Pairwise sequence list matching in R

68 Views Asked by At

I have a problem in doing sequence alignment/matching in R for lists. Let me explain better, my data are clickstream data and i have sequences divided in n-grams. The sequence looks something like

1. ABDCGHEI... NaNa
2. ACSNa.... NaNa

and so on where Na stays for "Not available", needed to match sequence lengths. Now i put all of these sequences in a list in a rude way like

dativec = as.vector(dataseq2)
for(i in 1:length(dativec)) {
  prova2[[i]] = dativec[i]
}
BigramTokenizer <- function(x) {
  NGramTokenizer(x, Weka_control(min = 2, max = 2))
}
prova3 = lapply(prova2, BigramTokenizer)

and divided them in n-grams, e. g. bigrams looks like this:

[[1]] "A B" "B D" "D C".... "Na Na"
[[2]] "A C" "C S" .... "Na Na"

Now the challenge is : how can i match every bigram of each element of my list, with each bigram of the other elements in the list?
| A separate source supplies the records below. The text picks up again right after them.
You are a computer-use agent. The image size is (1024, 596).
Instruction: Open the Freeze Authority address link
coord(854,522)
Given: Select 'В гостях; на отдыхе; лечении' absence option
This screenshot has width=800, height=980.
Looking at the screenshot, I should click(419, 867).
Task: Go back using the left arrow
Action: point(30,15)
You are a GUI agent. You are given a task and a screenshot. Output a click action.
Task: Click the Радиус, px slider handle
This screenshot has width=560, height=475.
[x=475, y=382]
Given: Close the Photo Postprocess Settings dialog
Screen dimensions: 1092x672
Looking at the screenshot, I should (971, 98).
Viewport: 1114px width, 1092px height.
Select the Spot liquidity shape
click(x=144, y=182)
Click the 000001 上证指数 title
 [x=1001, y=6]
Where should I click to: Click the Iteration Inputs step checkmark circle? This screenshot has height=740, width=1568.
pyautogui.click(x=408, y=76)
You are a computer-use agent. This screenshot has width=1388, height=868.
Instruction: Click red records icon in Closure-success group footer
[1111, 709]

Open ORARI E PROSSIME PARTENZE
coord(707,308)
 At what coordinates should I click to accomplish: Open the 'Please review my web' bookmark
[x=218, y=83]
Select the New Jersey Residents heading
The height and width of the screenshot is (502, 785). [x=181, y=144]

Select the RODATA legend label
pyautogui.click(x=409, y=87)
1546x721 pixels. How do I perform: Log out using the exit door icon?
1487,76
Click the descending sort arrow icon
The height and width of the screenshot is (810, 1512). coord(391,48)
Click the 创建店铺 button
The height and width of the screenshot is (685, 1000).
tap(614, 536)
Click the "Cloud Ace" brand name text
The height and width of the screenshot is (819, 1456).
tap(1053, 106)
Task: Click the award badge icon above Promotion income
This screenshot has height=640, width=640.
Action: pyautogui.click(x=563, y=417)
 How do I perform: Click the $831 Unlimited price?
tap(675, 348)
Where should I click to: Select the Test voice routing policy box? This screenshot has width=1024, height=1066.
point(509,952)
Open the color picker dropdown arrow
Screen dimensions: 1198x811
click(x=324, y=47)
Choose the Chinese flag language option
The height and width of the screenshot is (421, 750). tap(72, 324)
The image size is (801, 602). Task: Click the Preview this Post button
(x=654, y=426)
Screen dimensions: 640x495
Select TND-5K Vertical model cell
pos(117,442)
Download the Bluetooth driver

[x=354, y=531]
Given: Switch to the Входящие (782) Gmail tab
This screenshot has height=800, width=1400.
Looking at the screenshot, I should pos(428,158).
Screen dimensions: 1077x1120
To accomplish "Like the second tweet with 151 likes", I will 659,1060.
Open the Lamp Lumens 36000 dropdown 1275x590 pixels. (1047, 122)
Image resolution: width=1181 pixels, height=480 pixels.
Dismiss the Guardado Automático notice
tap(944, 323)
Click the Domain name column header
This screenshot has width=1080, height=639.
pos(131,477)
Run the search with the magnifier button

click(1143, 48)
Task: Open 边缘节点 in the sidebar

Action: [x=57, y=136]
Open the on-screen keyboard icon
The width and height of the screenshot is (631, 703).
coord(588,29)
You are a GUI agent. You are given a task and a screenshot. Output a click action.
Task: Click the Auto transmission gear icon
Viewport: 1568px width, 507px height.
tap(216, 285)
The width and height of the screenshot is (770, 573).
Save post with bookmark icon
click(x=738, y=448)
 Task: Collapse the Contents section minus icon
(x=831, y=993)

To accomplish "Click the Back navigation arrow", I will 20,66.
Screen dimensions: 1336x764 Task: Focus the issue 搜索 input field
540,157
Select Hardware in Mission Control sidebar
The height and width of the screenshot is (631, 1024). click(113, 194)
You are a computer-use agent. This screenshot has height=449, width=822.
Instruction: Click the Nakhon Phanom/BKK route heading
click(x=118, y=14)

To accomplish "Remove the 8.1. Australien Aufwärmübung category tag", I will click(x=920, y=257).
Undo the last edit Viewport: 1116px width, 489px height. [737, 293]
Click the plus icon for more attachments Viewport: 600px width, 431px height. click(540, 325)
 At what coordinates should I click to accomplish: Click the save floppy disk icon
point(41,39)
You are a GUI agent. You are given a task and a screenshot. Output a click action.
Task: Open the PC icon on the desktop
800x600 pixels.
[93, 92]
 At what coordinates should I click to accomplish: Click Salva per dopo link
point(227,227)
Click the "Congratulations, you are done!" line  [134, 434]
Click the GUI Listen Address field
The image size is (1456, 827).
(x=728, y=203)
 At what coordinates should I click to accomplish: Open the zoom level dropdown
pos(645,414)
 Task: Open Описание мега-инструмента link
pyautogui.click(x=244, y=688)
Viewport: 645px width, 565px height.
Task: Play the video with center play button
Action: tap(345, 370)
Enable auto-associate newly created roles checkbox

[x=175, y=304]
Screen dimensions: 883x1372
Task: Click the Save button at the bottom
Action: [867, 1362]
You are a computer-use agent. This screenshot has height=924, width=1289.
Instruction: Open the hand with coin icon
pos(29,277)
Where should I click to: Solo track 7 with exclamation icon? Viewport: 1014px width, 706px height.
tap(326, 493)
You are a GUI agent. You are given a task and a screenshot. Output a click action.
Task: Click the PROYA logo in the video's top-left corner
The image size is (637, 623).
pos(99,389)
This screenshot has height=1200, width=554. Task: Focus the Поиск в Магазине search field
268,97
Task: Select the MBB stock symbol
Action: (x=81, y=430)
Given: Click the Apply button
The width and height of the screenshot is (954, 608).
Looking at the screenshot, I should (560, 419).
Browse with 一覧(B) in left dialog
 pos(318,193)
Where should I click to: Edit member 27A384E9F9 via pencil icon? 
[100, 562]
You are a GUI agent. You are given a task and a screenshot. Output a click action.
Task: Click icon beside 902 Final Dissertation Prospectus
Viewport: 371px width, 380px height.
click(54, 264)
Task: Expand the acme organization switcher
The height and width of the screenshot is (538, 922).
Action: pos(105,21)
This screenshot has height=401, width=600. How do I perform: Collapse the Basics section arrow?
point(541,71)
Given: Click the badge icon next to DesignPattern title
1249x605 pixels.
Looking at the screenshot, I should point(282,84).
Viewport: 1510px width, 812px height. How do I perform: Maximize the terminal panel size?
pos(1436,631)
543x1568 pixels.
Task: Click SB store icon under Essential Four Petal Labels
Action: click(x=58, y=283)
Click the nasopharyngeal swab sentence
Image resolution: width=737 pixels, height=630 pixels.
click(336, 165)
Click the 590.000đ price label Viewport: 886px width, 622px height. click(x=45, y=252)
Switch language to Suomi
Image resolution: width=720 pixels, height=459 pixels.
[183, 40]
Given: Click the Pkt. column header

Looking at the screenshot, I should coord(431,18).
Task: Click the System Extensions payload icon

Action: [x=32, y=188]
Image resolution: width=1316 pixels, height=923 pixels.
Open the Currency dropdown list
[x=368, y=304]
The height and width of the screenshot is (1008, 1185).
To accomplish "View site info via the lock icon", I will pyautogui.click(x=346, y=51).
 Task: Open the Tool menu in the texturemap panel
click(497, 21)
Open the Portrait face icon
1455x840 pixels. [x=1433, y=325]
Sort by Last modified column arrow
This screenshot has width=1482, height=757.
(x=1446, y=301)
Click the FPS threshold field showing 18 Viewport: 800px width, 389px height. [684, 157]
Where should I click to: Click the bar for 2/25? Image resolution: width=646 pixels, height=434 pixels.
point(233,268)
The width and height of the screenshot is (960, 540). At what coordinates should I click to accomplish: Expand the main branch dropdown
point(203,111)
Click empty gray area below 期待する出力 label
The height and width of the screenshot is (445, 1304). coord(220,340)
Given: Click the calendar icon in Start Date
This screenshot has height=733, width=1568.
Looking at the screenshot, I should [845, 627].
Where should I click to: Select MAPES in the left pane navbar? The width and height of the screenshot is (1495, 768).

I tried to use the Biostrings package but the function pairwiseAlignment only gives back a score for the first bigram of each element in the list, while i just need to know if they're identical or not, and i need it all comparisons not just the first elements. The desired result is the percentage of equal sub-ngrams without the information about positions. I only care about identity. I also tried to use setdiff function but apparently it doesn't work in the way i want.

Edited for more clarity

1

There are 1 best solutions below

3
On BEST ANSWER

You can use outer:

bigrams <- list (a = c("A B", "B D", "D C", "Na Na"),
                 b = c("A C", "C S", "Na Na"))

with(bigrams, outer(a, b, `==`))

##>       [,1]  [,2]  [,3]
##> [1,] FALSE FALSE FALSE
##> [2,] FALSE FALSE FALSE
##> [3,] FALSE FALSE FALSE
##> [4,] FALSE FALSE  TRUE